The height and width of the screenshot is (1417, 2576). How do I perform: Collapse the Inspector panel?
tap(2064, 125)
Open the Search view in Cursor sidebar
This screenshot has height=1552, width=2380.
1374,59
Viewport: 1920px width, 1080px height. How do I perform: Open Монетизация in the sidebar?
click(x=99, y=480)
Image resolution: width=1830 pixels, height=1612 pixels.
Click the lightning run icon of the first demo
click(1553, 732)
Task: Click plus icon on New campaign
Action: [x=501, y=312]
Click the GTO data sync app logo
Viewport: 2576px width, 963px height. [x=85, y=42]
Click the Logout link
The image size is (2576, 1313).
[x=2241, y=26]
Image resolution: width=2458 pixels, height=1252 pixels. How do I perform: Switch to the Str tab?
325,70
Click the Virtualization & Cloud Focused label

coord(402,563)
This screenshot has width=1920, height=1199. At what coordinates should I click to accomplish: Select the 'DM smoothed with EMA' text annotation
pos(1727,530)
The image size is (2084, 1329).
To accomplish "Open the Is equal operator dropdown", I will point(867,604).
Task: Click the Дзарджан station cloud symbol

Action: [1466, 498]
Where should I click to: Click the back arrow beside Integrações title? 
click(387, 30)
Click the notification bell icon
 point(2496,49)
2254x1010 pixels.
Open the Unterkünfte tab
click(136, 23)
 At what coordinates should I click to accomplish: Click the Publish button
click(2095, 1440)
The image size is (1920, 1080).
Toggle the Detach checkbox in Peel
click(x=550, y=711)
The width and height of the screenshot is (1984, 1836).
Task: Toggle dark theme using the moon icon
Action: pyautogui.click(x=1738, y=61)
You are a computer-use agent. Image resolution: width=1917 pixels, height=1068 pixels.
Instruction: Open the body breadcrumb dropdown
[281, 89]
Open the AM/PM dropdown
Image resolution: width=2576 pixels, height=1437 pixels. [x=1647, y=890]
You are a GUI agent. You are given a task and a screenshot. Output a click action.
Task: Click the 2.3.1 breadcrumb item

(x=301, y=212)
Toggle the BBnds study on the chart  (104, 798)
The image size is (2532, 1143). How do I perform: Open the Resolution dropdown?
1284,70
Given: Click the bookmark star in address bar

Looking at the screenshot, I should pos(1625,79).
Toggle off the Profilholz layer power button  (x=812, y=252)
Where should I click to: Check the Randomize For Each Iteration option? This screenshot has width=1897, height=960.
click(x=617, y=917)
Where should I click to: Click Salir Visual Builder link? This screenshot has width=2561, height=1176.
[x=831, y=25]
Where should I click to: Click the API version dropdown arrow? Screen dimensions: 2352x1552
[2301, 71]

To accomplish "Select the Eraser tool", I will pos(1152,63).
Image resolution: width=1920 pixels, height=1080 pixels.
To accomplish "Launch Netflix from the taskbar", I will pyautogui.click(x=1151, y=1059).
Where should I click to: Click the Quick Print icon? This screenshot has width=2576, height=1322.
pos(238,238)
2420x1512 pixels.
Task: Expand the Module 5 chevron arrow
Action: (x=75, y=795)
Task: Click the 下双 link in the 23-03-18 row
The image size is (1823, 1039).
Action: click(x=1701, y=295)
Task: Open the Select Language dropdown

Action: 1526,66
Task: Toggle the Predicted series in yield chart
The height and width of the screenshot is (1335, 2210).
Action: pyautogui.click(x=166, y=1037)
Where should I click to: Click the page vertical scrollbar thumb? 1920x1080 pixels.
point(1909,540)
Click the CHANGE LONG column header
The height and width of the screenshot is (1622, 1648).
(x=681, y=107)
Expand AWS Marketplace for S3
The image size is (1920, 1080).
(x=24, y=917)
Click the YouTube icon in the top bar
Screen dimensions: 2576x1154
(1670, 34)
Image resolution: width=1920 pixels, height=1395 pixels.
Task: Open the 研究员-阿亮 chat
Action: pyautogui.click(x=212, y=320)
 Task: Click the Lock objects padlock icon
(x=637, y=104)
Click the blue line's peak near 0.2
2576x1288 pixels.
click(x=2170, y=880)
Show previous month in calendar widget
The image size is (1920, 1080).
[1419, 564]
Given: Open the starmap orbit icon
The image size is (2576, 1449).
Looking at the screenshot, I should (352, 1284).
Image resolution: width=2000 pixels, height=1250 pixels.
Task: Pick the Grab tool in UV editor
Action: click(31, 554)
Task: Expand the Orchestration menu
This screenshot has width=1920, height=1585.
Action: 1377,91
+===+
§ WORK REQUEST: I'd like the lines above from the one with "Image resolution: width=1920 pixels, height=1080" up to and including the one with "Click the YouTube icon in the top bar" copied exactly, with no other lines.

§ FINISHED TASK:
Image resolution: width=1920 pixels, height=1080 pixels.
To accomplish "Launch Netflix from the taskbar", I will pyautogui.click(x=1151, y=1059).
Where should I click to: Click the Quick Print icon? This screenshot has width=2576, height=1322.
pos(238,238)
2420x1512 pixels.
Task: Expand the Module 5 chevron arrow
Action: (x=75, y=795)
Task: Click the 下双 link in the 23-03-18 row
The image size is (1823, 1039).
Action: click(x=1701, y=295)
Task: Open the Select Language dropdown

Action: 1526,66
Task: Toggle the Predicted series in yield chart
The height and width of the screenshot is (1335, 2210).
Action: pyautogui.click(x=166, y=1037)
Where should I click to: Click the page vertical scrollbar thumb? 1920x1080 pixels.
point(1909,540)
Click the CHANGE LONG column header
The height and width of the screenshot is (1622, 1648).
(x=681, y=107)
Expand AWS Marketplace for S3
The image size is (1920, 1080).
(x=24, y=917)
Click the YouTube icon in the top bar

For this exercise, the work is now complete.